“PASSADO”
“PASSADO”
Por: Professor Miguel Borges
Parece-nos pertinente, para melhor entender o que foi e ainda é ser professor do 1.º CEB, em Portugal, assentar esta comunicação em palavras âncora.
“PASSADO”
Começamos com a palavra “PASSADO” porque para entendermos o hoje, temos que perscrutar o ontem. Em 1926, a frágil 1.ª República dá origem a um regime ditatorial que perduraria meio século. Uma das principais preocupações deste regime é a demolição do ensino primário republicano e a transformação da escola e dos professores em instrumentos doutrinários do Estado Novo. A Escola, sobretudo o ensino primário, torna-se uma agência de controlo e reprodução social e cultural. Obedecendo a um conjunto de normas cristalizadas e rígidas que deviam ser seguidas sem ser questionadas, para criar um sistema que valorizava a ignorância como fator de felicidade do povo. Como referia Virgínia de Castro e Almeida: “A parte mais linda, mais forte e mais saudável da alma portuguesa reside nesses 75% de analfabetos. Que vantagens foram buscar à escola? Nenhumas. Nada ganharam. Perderam tudo. Felizes os que esquecem e voltam à enxada”.
É neste contexto que emerge a criação da identidade de professor primário. Com um estatuto social dos mais relevantes nas comunidades. Estatuto concedido pelo poder central, para controlo ideológico e de difusão de valores doutrinários, que eram complementados pelos programas e livros de leitura. Era este o papel do professor: transmitir, sem questionar e sem permitir que se questionasse, um conjunto de dogmas, factos e ideologias emanados pelo Estado Novo, sem pensar nas perspetivas de futuro dos alunos, porque esse era certo: voltar à enxada!
“IDENTIDADE”
É nesse Portugal rural, em que o professor e o padre eram as figuras sociais de proa, que se forja a identidade dos professores de 1.º CEB: transmissores de conteúdos, disciplinadores, detentores do conhecimento e que tinham a imagem de aluno como a tábua rasa que era preciso esculpir. Quando não era possível o defeito era da madeira que compunha a tábua.
Esta identidade perdurou até ao final do século passado. Foi nela que se contruíram alguns professores e foi nela que outros tantos fomos alunos e, como refere Sérgio Niza, contruímos a nossa identidade profissional por isomorfismo. Ou seja, somos um pouco como eram os nossos professores. O problema da identidade profissional é, talvez, o maior problema dos professores do 1.º CEB. É que a sociedade e as crianças do século passado já não existem e se o país mudou muito no pós 25 de abril, mudou muito mais e vertiginosamente neste século com a generalização da internet.

**DADOS DE ORIGEM**
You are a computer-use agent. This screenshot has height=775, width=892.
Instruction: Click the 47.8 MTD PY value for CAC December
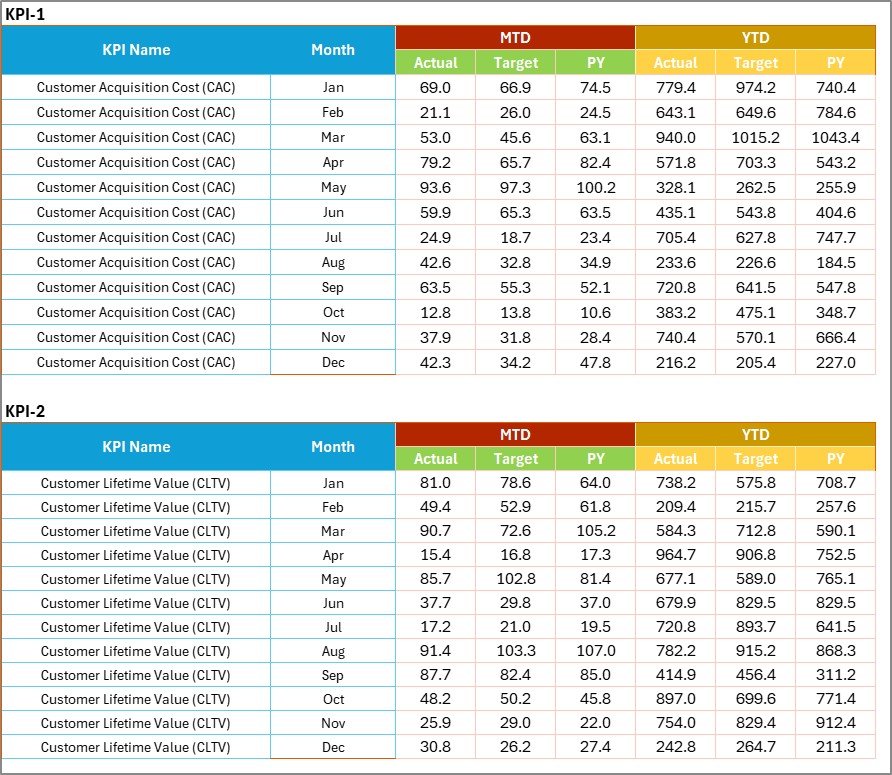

**INSTRUÇÕES**
A. Reescreva o trecho do excerto de "Por: Professor Miguel" até "em palavras âncora.", trocando "comunicação" por "reflexão".
B. De acordo com o excerto, em que ano a 1.ª República deu origem a um regime ditatorial?
C. Dê seguimento ao excerto sobre os professores do 1.º CEB, a partir da última frase apresentada.
Os dados não são precisos.

**RESPOSTAS POR ORDEM**
A.
Por: Professor Miguel Borges
Parece-nos pertinente, para melhor entender o que foi e ainda é ser professor do 1.º CEB, em Portugal, assentar esta reflexão em palavras âncora.

B. Em 1926.

C.
Mudou a sociedade, mudou o sistema educativo, mudou a escola, mudaram as famílias, mudaram as crianças, tudo mudou… Mas os professores continuam a ter a mesma identidade que tinham no século passado. Entraram neste processo de mudança completamente desamparados, abandonados e com uma identidade cada vez menos nítida, cada vez menos compreendida. E isto percebe-se bem, quando vemos que os professores do 1.º CEB são o único grupo disciplinar que não tem uma associação profissional.
Para agudizar esta crise de identidade, no final da década de 80, do século passado, as Escolas Superiores de Educação começaram a formar professores do Ensino Básico, nas variantes de matemática/ciências naturais, português/inglês, português/francês, educação musical, visual ou física entre outras, cujos candidatos a professores tinham o sonho de lecionar as disciplinas nas quais se formavam. Ora, por vicissitudes do sistema, mais de 50% dos professores do 1.º CEB de hoje são formados numa variante e tinham como objetivo vincular no 1.º CEB para acumularem tempo de serviço e consequentemente graduação profissional para poderem lecionar no 2.º CEB. Continuam a lecionar no 1.º Ciclo.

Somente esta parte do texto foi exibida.